Sa carrière en kimono, Luana l’a lancée à 10 ans en suivant les pas de Pablo, son papa. Quinze ans plus tard, c’est toujours vêtue de blanc que la Liégeoise s’épanouit le plus. "Je ne regrette pas d’avoir arrêté l’athlétisme. J’enchaînais les blessures. Le karaté est plus inné chez moi. À mon retour au sein de cet art martial, il a fallu retrouver ma place, ce qui explique que je n’ai pas vraiment de résultats chez les jeunes notamment."
Du haut de son 1,73 m, Luana Debatty ne lésine pas sur les efforts pour toucher du bout des doigts le rêve de tout sportif avec une discipline qu’elle affectionne tout particuliérement. "Cet art martial est très complet. Il mélange la force, la précision, l’explosivité mais évidemment, le caractère et le mental sont primordiaux pour réussir."
Après les épreuves de Premier League, Luana Debatty mettra le cap sur la Serbie pour le Championnat d’Europe en mai où elle entend bien briller.

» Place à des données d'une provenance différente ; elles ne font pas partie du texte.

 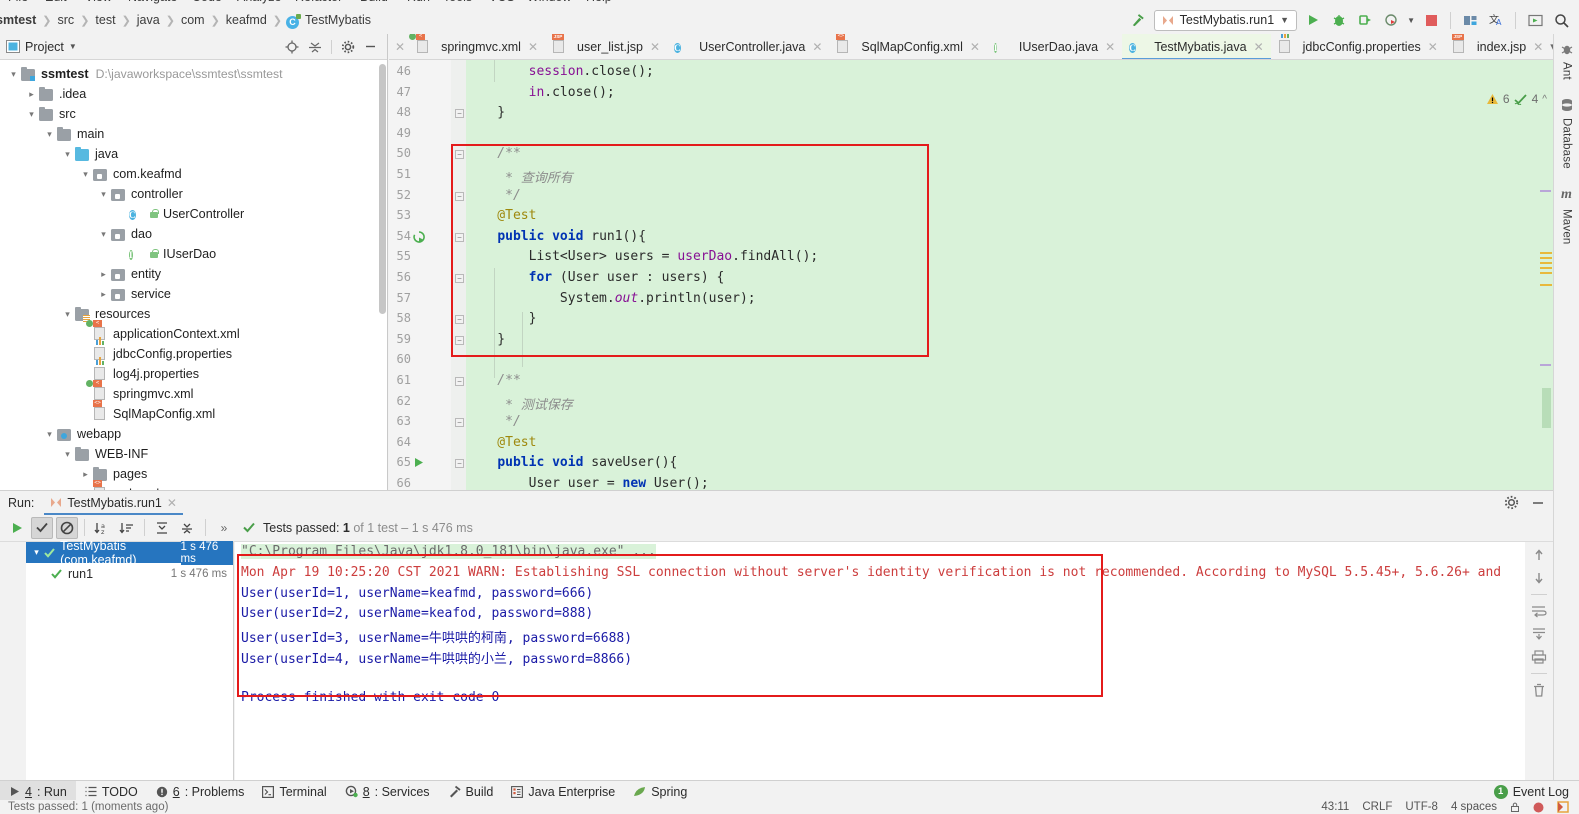 I want to click on file-encoding: UTF-8, so click(x=1422, y=807).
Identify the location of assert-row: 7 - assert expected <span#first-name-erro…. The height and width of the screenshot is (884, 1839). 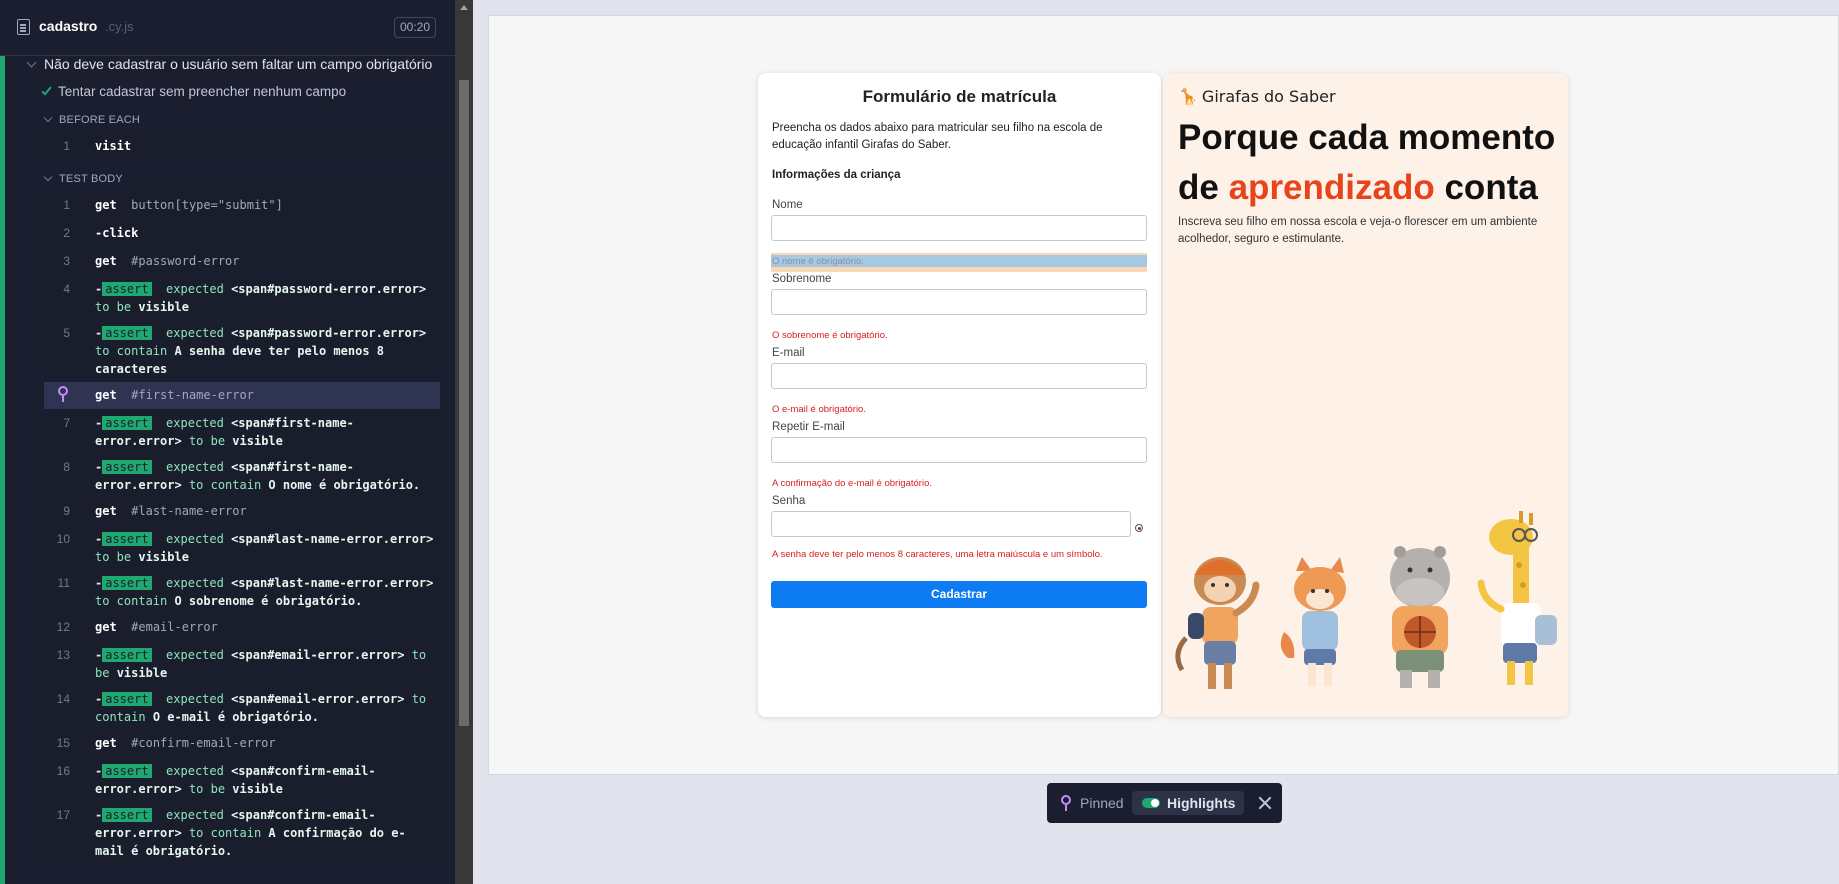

La star mondiale : L'Azeri Rafael Aghayev
Dans une discipline où les fédérations tentent de cohabiter avec, pour chacune, ses propres compétitions, sortir un talent du lot est plutôt compliqué. Pourtant, l’Azeri Rafael Aghayev présente les atouts pour en faire l’un des éléments incontournables pour Tokyo 2020. À 32 ans, l’Azeri, ancien champion du monde, champion d’Europe et lauréat des premiers Jeux européens "est assez spectaculaire dans son style", souligne Christophe Decamps. "Il se déplace un peu comme un serpent, il est très rapide, très vif. Il n’est pas très grand mais il est costaud".